14. Fatahillah, Kopi, dan Sadewa

67 19 2
                                    

⠀⠀Bangun tidur di kamar Lara bukan hal aneh untuk Naren. Dia sudah hafal bentuk kamar ini seperti kamarnya sendiri. Dinding berwarna biru muda, jendela yang tertutup tirai biru juga, meja gambar putih, rak besar yang penuh buku-buku, dan Doraemon. Doraemon dimana-mana, dalam beragam ekspresi dan bentuk.

⠀⠀Menyibak selimut bergambar Doraemon duduk di mesin waktu, Naren menoleh pada Lara yang masih memejamkan mata, memeluk boneka Doraemon butut yang sudah kehilangan satu mata. Meski butut, boneka Doraemon itu sudah melewati banyak hal, dari nyemplung ke mangkuk gulai sampai hampir hanyut di Kuta.

⠀⠀"La, bangun," ujar Naren serak, "woi, kebo. Bangun! Lu gamdas pagi kan?"

⠀⠀"Hmmm," gumam Lara, menggeliat pelan dan membuka mata dengan kebiasaan khasnya—mata kanan dulu, baru disusul yang kiri, "bawel banget."

⠀⠀"Gue juga ada kelas pagi, La. Buru ah! Keburu telat."

⠀⠀"Iya, iya." Bibir Lara menekuk. "Ren, lu belom jelasin."

⠀⠀"Buset, semalem gue jelasin panjang lebar masih kurang?" Naren mengerutkan kening. Semalaman, dia sudah diinterogasi oleh Lara dan menceritakan masa-masa suramnya dengan detail. Apalagi yang belum dia jelaskan?

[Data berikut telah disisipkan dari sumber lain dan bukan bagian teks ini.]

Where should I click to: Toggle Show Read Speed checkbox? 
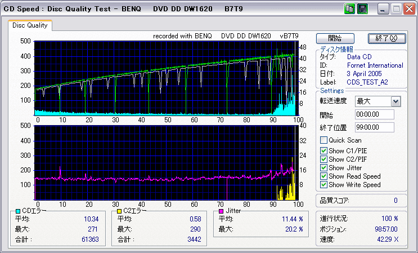pyautogui.click(x=323, y=176)
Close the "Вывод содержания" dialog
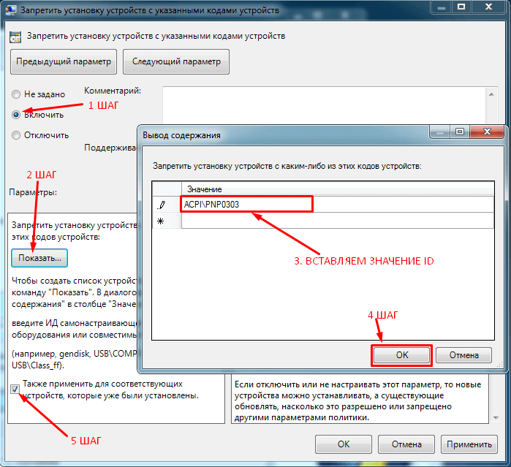 [x=487, y=132]
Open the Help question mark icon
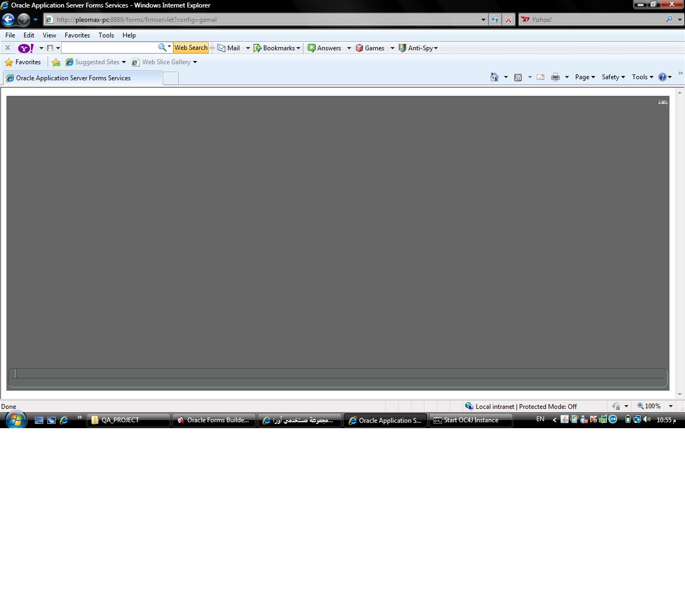This screenshot has width=685, height=601. (x=662, y=77)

⠀⠀"Katanya lu gede, Ren. Emang iya?"

⠀⠀Sontak, Naren menarik guling dan memukulkannya ke tubuh Lara. "Otak lu, La! Bisa gak jangan ngomongin begituan pagi-pagi? Gue baru bangun, ini!"

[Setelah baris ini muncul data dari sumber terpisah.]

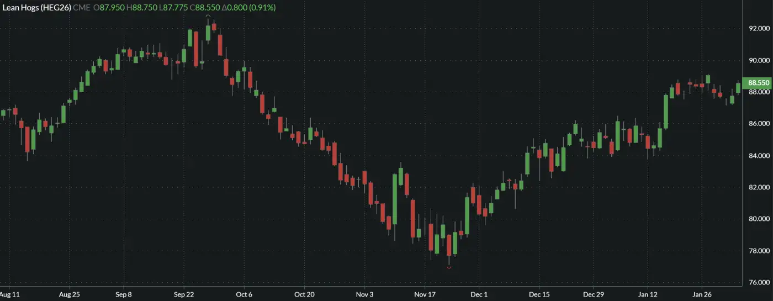Select the Sep 22 date on time axis
The width and height of the screenshot is (773, 301).
[x=184, y=294]
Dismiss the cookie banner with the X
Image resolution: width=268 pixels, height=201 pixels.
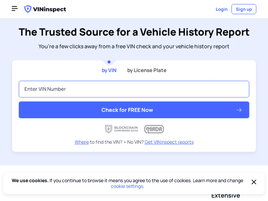pos(254,182)
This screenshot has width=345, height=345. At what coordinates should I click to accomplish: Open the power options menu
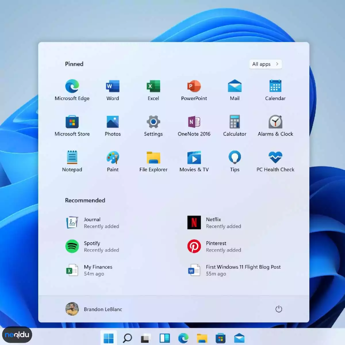[279, 309]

⠀⠀Lara malah tertawa terbahak-bahak. "Abisan si Blonde Murah itu ngomongnya pake emosi banget!"

⠀⠀"Daripada gue jelasin, mending gue tunjukin aja gimana?" canda Naren, membuat Lara menjerit histeris.

⠀⠀"Gak mau! Naren jorok! Gue bilangin Papa, nih!"

⠀⠀"Lah kan tadi elu yang nanya, pabo!"

⠀⠀Ketika Lara masuk ke dalam Kelas B, semuanya sedang berkerumun di meja Dhika. Begitu sadar ada Lara, semua langsung menoleh kompak. Langkah Lara terhenti, menyadari ada yang aneh. Jangan-jangan, mereka sudah tahu soal kemarin?

⠀⠀"Ads aps, gengs?" tanya Lara, berusaha terdengar santai.

⠀⠀"Princess.m," Rio yang berujar, tampak sedikit… entahlah. Terpana? Tapi kenapa?

⠀⠀"Lu liat sini deh!" Figar melambaikan tangan. "Ini beneran elu?"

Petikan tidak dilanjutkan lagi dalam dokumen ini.